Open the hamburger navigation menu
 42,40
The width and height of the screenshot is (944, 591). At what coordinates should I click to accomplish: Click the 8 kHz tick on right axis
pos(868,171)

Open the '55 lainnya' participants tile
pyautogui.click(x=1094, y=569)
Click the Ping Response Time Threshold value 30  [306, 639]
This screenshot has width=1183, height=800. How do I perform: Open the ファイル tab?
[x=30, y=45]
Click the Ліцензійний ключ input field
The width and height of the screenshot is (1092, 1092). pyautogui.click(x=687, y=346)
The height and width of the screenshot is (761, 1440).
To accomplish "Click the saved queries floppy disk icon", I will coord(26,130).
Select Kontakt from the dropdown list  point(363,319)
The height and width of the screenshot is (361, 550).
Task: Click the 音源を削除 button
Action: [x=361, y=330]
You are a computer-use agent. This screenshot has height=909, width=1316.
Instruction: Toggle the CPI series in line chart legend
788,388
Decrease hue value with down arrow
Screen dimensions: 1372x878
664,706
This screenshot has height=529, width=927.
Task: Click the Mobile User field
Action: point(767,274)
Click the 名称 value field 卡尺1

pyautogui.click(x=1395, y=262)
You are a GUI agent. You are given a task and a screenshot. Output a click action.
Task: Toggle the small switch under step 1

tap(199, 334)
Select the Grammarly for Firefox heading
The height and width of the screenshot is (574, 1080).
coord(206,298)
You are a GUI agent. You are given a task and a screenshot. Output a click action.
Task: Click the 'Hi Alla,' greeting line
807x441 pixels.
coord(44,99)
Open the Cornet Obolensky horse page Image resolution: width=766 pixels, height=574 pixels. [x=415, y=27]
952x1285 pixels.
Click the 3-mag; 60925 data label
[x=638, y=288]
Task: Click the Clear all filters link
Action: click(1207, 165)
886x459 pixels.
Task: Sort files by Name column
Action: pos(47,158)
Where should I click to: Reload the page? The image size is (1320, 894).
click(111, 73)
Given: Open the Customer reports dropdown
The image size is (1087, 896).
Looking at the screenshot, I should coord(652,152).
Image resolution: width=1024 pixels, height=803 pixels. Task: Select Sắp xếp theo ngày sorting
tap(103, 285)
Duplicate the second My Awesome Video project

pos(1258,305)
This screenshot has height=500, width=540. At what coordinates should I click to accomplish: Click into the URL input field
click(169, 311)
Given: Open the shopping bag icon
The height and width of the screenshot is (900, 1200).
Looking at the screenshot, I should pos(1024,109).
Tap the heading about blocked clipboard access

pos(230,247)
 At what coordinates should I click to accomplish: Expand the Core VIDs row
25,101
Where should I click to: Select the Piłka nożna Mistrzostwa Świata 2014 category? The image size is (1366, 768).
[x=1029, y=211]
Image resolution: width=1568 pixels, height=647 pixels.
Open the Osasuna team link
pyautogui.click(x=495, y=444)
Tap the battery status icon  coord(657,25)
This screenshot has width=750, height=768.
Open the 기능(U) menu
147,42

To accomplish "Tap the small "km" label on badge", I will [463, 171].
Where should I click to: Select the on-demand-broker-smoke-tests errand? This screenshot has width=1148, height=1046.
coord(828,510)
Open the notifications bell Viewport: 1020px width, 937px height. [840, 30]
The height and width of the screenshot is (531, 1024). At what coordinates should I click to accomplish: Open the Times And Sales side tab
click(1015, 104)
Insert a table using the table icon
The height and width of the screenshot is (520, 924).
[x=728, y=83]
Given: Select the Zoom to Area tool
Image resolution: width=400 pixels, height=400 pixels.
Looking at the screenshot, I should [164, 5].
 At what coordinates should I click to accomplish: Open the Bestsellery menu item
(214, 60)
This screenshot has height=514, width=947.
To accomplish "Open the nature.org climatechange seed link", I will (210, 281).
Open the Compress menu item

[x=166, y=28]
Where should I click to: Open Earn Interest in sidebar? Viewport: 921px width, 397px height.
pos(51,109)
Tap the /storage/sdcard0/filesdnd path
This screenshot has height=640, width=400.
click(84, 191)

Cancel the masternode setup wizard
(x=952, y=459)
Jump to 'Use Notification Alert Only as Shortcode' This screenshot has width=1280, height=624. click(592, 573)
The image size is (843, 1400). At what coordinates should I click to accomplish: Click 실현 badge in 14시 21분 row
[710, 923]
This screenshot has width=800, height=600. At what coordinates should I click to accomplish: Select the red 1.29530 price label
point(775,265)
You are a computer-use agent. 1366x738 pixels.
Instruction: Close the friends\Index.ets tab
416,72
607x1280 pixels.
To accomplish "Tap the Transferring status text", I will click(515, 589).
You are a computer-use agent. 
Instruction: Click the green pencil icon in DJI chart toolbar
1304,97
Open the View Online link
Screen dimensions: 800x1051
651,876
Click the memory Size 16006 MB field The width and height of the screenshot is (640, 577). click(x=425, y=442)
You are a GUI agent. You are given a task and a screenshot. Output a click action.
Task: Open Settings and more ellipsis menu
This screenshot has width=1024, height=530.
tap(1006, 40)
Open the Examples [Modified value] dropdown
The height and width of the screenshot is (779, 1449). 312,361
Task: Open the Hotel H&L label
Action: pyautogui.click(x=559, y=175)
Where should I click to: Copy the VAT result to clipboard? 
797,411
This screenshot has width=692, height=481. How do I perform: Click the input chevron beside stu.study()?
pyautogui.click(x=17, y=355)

=======

▶ Description of the task
Every entry is to be restated word for word, with nothing dropped.

▶ Task response
Open the hamburger navigation menu
 42,40
The width and height of the screenshot is (944, 591). At what coordinates should I click to accomplish: Click the 8 kHz tick on right axis
pos(868,171)

Open the '55 lainnya' participants tile
pyautogui.click(x=1094, y=569)
Click the Ping Response Time Threshold value 30  [306, 639]
This screenshot has width=1183, height=800. How do I perform: Open the ファイル tab?
[x=30, y=45]
Click the Ліцензійний ключ input field
The width and height of the screenshot is (1092, 1092). pyautogui.click(x=687, y=346)
The height and width of the screenshot is (761, 1440).
To accomplish "Click the saved queries floppy disk icon", I will coord(26,130).
Select Kontakt from the dropdown list  point(363,319)
The height and width of the screenshot is (361, 550).
Task: Click the 音源を削除 button
Action: [x=361, y=330]
You are a computer-use agent. This screenshot has height=909, width=1316.
Instruction: Toggle the CPI series in line chart legend
788,388
Decrease hue value with down arrow
Screen dimensions: 1372x878
664,706
This screenshot has height=529, width=927.
Task: Click the Mobile User field
Action: point(767,274)
Click the 名称 value field 卡尺1

pyautogui.click(x=1395, y=262)
You are a GUI agent. You are given a task and a screenshot. Output a click action.
Task: Toggle the small switch under step 1

tap(199, 334)
Select the Grammarly for Firefox heading
The height and width of the screenshot is (574, 1080).
coord(206,298)
You are a GUI agent. You are given a task and a screenshot. Output a click action.
Task: Click the 'Hi Alla,' greeting line
807x441 pixels.
coord(44,99)
Open the Cornet Obolensky horse page Image resolution: width=766 pixels, height=574 pixels. [x=415, y=27]
952x1285 pixels.
Click the 3-mag; 60925 data label
[x=638, y=288]
Task: Click the Clear all filters link
Action: click(1207, 165)
886x459 pixels.
Task: Sort files by Name column
Action: pos(47,158)
Where should I click to: Reload the page? The image size is (1320, 894).
click(111, 73)
Given: Open the Customer reports dropdown
The image size is (1087, 896).
Looking at the screenshot, I should coord(652,152).
Image resolution: width=1024 pixels, height=803 pixels. Task: Select Sắp xếp theo ngày sorting
tap(103, 285)
Duplicate the second My Awesome Video project

pos(1258,305)
This screenshot has height=500, width=540. At what coordinates should I click to accomplish: Click into the URL input field
click(169, 311)
Given: Open the shopping bag icon
The height and width of the screenshot is (900, 1200).
Looking at the screenshot, I should pos(1024,109).
Tap the heading about blocked clipboard access

pos(230,247)
 At what coordinates should I click to accomplish: Expand the Core VIDs row
25,101
Where should I click to: Select the Piłka nożna Mistrzostwa Świata 2014 category? The image size is (1366, 768).
[x=1029, y=211]
Image resolution: width=1568 pixels, height=647 pixels.
Open the Osasuna team link
pyautogui.click(x=495, y=444)
Tap the battery status icon  coord(657,25)
This screenshot has width=750, height=768.
Open the 기능(U) menu
147,42

To accomplish "Tap the small "km" label on badge", I will [463, 171].
Where should I click to: Select the on-demand-broker-smoke-tests errand? This screenshot has width=1148, height=1046.
coord(828,510)
Open the notifications bell Viewport: 1020px width, 937px height. [840, 30]
The height and width of the screenshot is (531, 1024). At what coordinates should I click to accomplish: Open the Times And Sales side tab
click(1015, 104)
Insert a table using the table icon
The height and width of the screenshot is (520, 924).
[x=728, y=83]
Given: Select the Zoom to Area tool
Image resolution: width=400 pixels, height=400 pixels.
Looking at the screenshot, I should [164, 5].
 At what coordinates should I click to accomplish: Open the Bestsellery menu item
(214, 60)
This screenshot has height=514, width=947.
To accomplish "Open the nature.org climatechange seed link", I will (210, 281).
Open the Compress menu item

[x=166, y=28]
Where should I click to: Open Earn Interest in sidebar? Viewport: 921px width, 397px height.
pos(51,109)
Tap the /storage/sdcard0/filesdnd path
This screenshot has height=640, width=400.
click(84, 191)

Cancel the masternode setup wizard
(x=952, y=459)
Jump to 'Use Notification Alert Only as Shortcode' This screenshot has width=1280, height=624. click(592, 573)
The image size is (843, 1400). At what coordinates should I click to accomplish: Click 실현 badge in 14시 21분 row
[710, 923]
This screenshot has width=800, height=600. At what coordinates should I click to accomplish: Select the red 1.29530 price label
point(775,265)
You are a computer-use agent. 1366x738 pixels.
Instruction: Close the friends\Index.ets tab
416,72
607x1280 pixels.
To accomplish "Tap the Transferring status text", I will click(515, 589).
You are a computer-use agent. 
Instruction: Click the green pencil icon in DJI chart toolbar
1304,97
Open the View Online link
Screen dimensions: 800x1051
651,876
Click the memory Size 16006 MB field The width and height of the screenshot is (640, 577). click(x=425, y=442)
You are a GUI agent. You are given a task and a screenshot. Output a click action.
Task: Open Settings and more ellipsis menu
This screenshot has width=1024, height=530.
tap(1006, 40)
Open the Examples [Modified value] dropdown
The height and width of the screenshot is (779, 1449). 312,361
Task: Open the Hotel H&L label
Action: pyautogui.click(x=559, y=175)
Where should I click to: Copy the VAT result to clipboard? 
797,411
This screenshot has width=692, height=481. How do I perform: Click the input chevron beside stu.study()?
pyautogui.click(x=17, y=355)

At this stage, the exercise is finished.